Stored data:
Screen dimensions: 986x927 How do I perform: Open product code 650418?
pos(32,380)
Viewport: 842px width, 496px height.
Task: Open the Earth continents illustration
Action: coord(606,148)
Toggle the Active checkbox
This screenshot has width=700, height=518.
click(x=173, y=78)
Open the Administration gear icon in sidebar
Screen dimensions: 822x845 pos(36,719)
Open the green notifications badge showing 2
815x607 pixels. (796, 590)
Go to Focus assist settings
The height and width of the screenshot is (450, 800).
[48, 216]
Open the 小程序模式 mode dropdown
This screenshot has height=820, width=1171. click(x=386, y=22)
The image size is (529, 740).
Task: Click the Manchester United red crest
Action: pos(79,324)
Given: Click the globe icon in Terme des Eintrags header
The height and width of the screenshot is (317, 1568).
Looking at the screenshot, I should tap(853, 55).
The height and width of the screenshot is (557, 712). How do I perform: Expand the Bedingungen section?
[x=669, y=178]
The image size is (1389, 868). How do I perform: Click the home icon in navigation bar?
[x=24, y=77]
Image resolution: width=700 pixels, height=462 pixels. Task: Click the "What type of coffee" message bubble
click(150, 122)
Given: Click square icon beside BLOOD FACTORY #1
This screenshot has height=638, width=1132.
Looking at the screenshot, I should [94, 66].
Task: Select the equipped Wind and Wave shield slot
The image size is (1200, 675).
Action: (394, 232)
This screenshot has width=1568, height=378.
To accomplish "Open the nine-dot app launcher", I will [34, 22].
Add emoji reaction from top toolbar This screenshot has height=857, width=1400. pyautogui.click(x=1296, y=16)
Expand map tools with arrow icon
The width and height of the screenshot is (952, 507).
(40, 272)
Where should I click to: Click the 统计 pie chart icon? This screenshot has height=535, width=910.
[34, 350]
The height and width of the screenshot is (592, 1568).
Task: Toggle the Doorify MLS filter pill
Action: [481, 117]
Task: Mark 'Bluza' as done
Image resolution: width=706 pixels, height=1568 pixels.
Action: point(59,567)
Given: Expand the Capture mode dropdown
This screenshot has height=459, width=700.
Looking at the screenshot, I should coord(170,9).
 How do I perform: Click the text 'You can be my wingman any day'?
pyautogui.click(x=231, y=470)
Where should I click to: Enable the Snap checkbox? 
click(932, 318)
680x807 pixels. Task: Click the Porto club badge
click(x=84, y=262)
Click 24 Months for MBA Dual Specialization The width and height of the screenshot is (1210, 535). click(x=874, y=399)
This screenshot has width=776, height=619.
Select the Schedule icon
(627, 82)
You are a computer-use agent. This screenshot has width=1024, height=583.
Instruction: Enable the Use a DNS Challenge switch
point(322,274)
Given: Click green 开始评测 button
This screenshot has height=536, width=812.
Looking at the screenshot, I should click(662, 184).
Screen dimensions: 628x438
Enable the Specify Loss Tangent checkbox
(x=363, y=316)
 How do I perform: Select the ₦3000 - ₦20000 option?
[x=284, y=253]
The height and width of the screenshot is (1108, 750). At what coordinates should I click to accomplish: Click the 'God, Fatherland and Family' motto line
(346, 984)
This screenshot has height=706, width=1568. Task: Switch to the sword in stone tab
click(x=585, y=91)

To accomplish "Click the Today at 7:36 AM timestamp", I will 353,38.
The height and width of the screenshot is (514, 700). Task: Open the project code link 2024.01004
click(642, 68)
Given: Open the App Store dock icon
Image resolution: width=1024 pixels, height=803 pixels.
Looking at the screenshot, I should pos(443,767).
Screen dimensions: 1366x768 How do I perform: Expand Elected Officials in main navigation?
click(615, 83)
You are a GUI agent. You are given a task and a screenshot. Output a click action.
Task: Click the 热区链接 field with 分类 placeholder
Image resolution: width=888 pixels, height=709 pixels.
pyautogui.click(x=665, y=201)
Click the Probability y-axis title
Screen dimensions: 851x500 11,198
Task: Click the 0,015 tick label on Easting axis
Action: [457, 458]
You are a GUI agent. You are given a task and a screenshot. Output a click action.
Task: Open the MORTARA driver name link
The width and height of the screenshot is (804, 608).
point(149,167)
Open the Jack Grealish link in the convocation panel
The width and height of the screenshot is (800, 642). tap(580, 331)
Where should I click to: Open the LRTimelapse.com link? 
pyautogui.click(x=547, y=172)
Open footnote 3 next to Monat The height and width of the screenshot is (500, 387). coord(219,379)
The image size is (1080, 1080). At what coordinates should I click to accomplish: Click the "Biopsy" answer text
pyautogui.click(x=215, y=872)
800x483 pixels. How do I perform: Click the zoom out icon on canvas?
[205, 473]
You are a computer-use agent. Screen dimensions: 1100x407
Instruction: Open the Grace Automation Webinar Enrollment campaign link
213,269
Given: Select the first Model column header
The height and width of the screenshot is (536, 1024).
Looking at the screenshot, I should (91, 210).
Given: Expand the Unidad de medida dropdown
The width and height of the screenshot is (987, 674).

▶ Your goal
Only the count, nothing else: how many lines of the records hold the word "agent"?

▶ Response to this exercise
4